> _Input for this task_:
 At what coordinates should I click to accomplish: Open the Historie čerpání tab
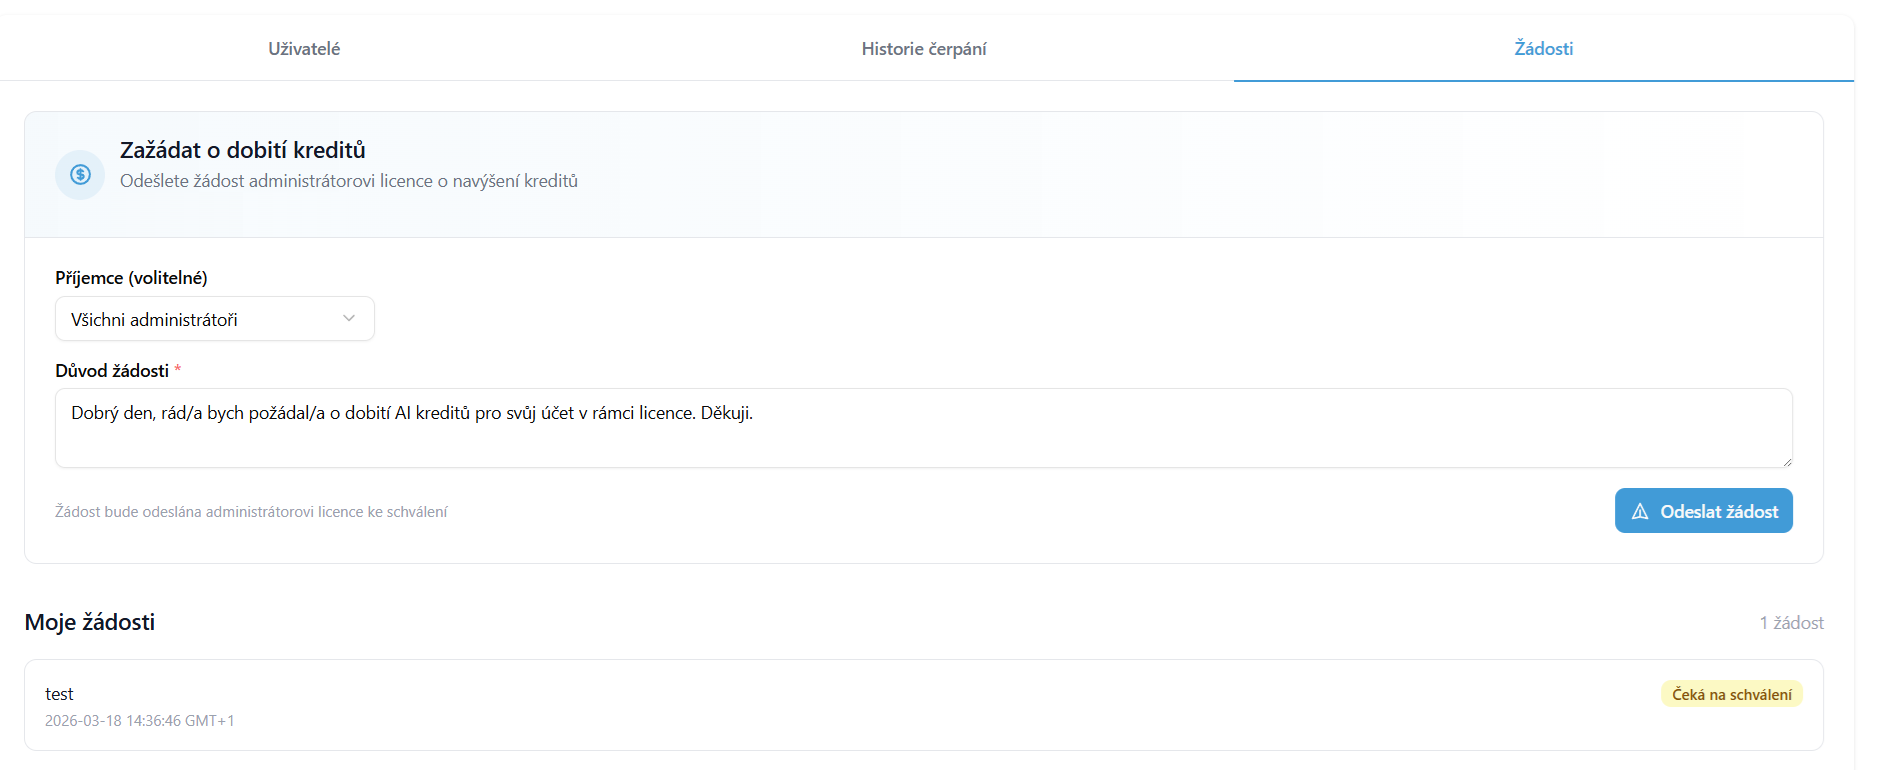coord(923,49)
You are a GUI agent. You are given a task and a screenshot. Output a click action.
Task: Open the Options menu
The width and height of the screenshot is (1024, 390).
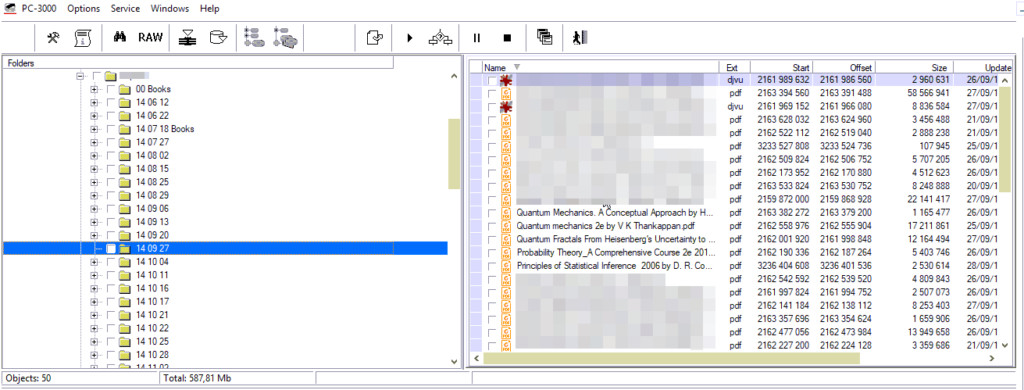84,9
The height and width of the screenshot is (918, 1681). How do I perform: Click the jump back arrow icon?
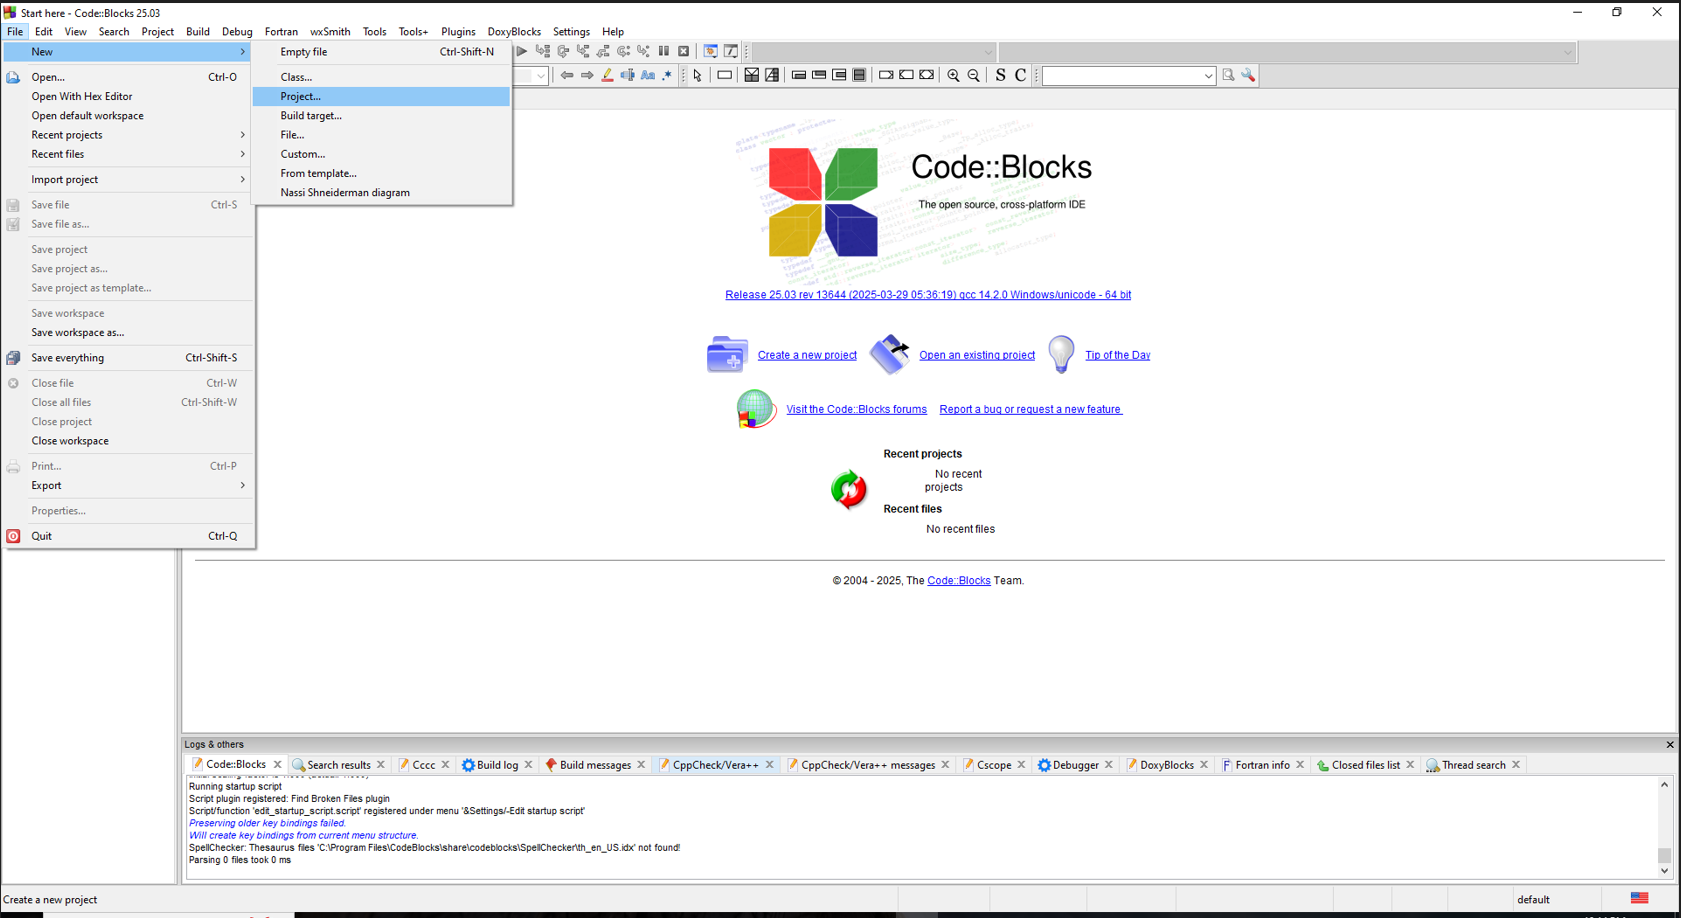[x=567, y=76]
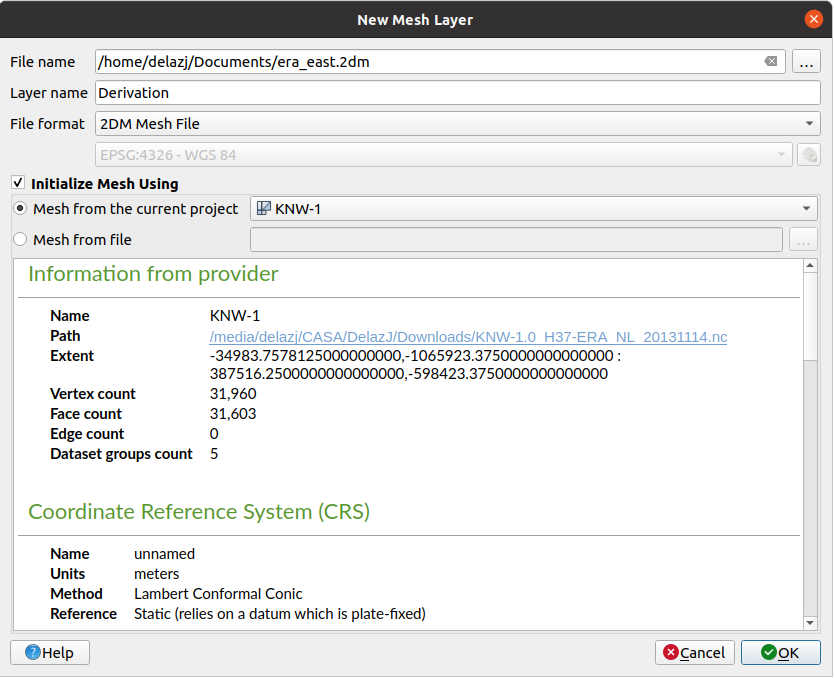Close the New Mesh Layer dialog
This screenshot has height=678, width=834.
(814, 19)
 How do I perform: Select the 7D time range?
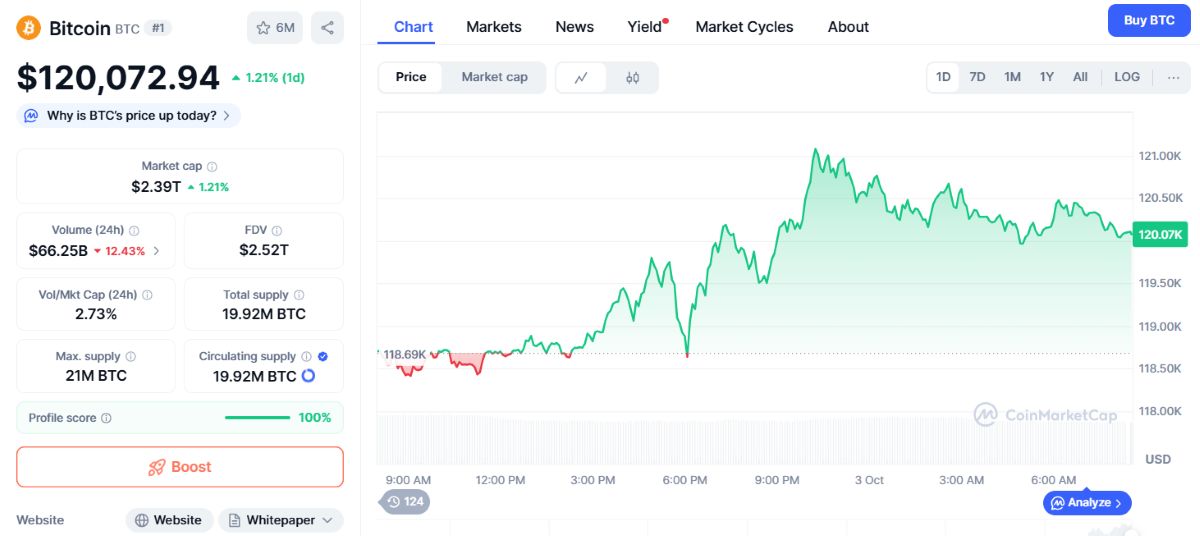[977, 77]
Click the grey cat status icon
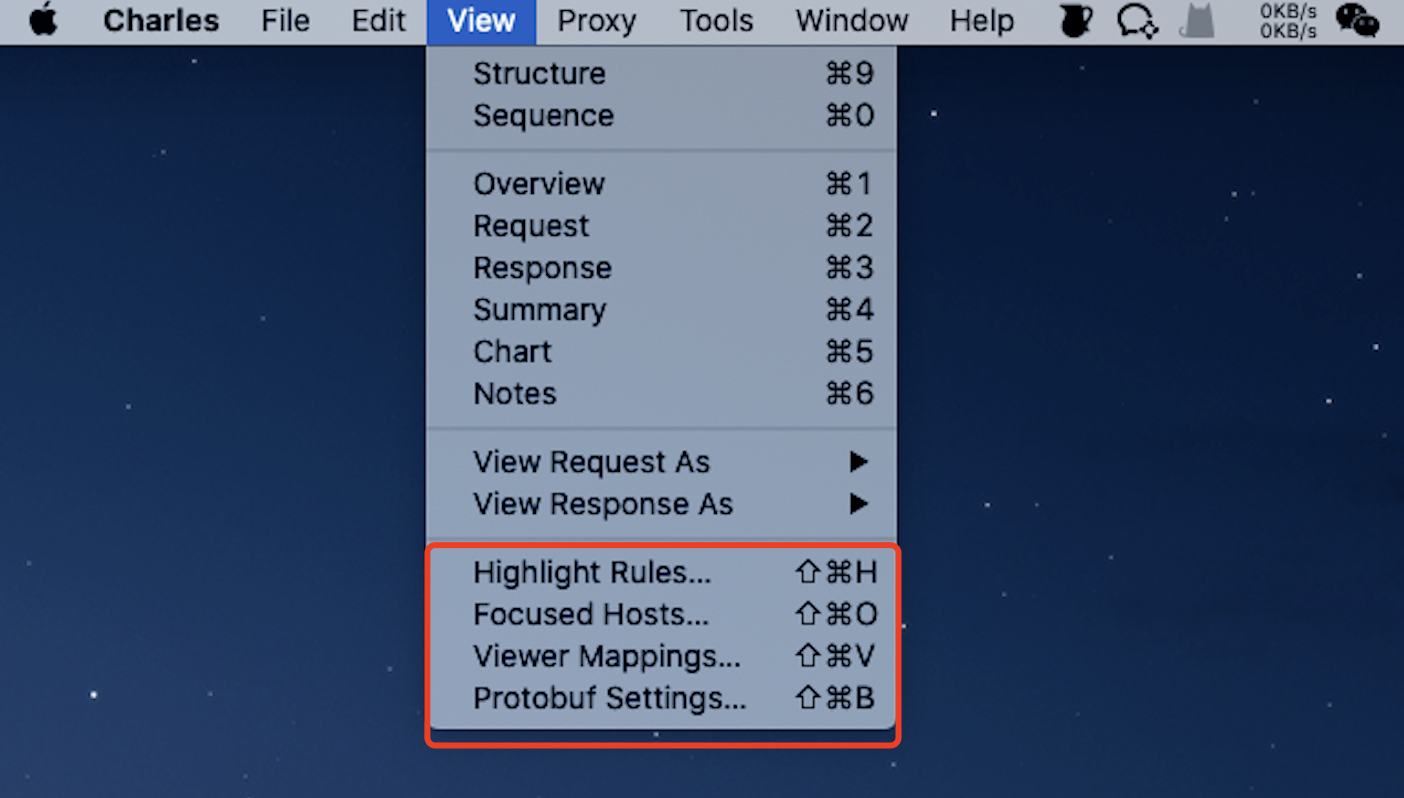1404x798 pixels. [x=1197, y=20]
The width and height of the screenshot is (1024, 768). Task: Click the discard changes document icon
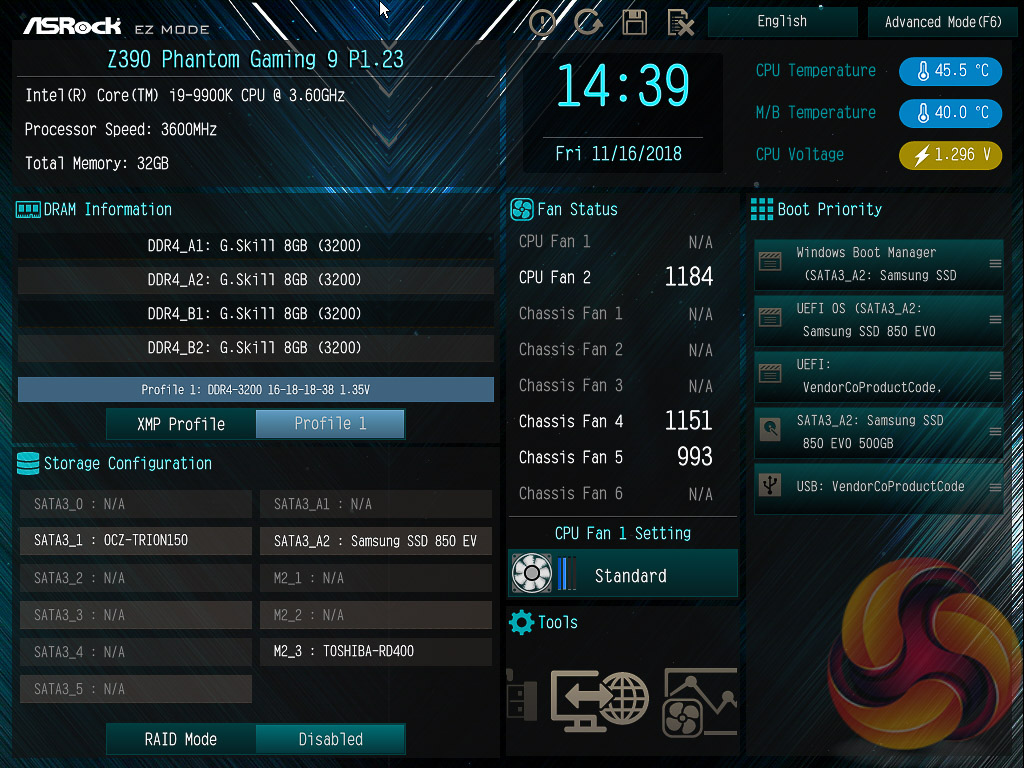pos(680,23)
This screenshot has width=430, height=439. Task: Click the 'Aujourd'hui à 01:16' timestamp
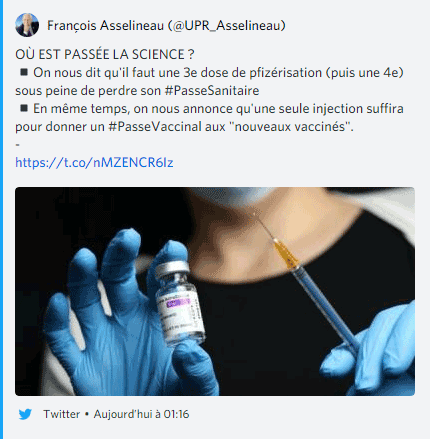141,414
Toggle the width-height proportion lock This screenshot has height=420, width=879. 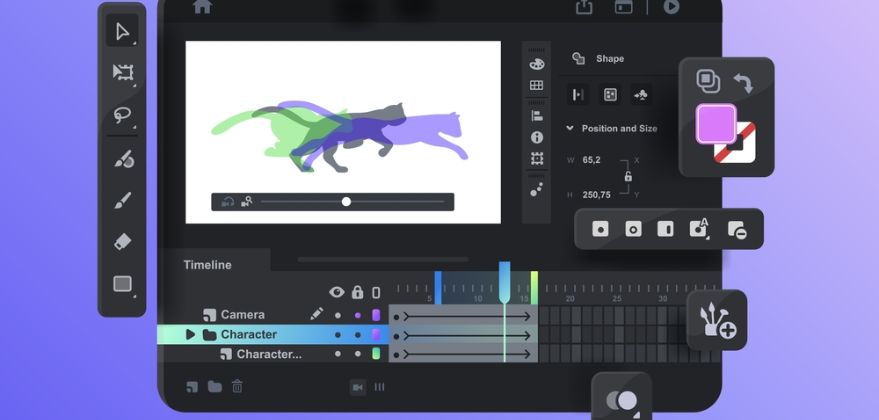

> _Try it_: Everything from the line containing "You are a GUI" through the final line of the material must be set down exactly, except the pictures.

> _Result below_:
You are a GUI agent. You are given a task and a screenshot. Output a click action.
Task: Open the Options menu
The width and height of the screenshot is (1024, 390).
84,9
The height and width of the screenshot is (918, 1681). How do I perform: Click the jump back arrow icon?
[x=567, y=76]
Close the New Mesh Layer dialog
This screenshot has height=678, width=834.
(814, 19)
 How do I perform: Select the 7D time range?
[977, 77]
Click the grey cat status icon
1404x798 pixels. [x=1197, y=20]
The width and height of the screenshot is (1024, 768). Task: Click the discard changes document icon
pos(680,23)
This screenshot has width=430, height=439. Task: Click the 'Aujourd'hui à 01:16' timestamp
141,414
Toggle the width-height proportion lock This screenshot has height=420, width=879. 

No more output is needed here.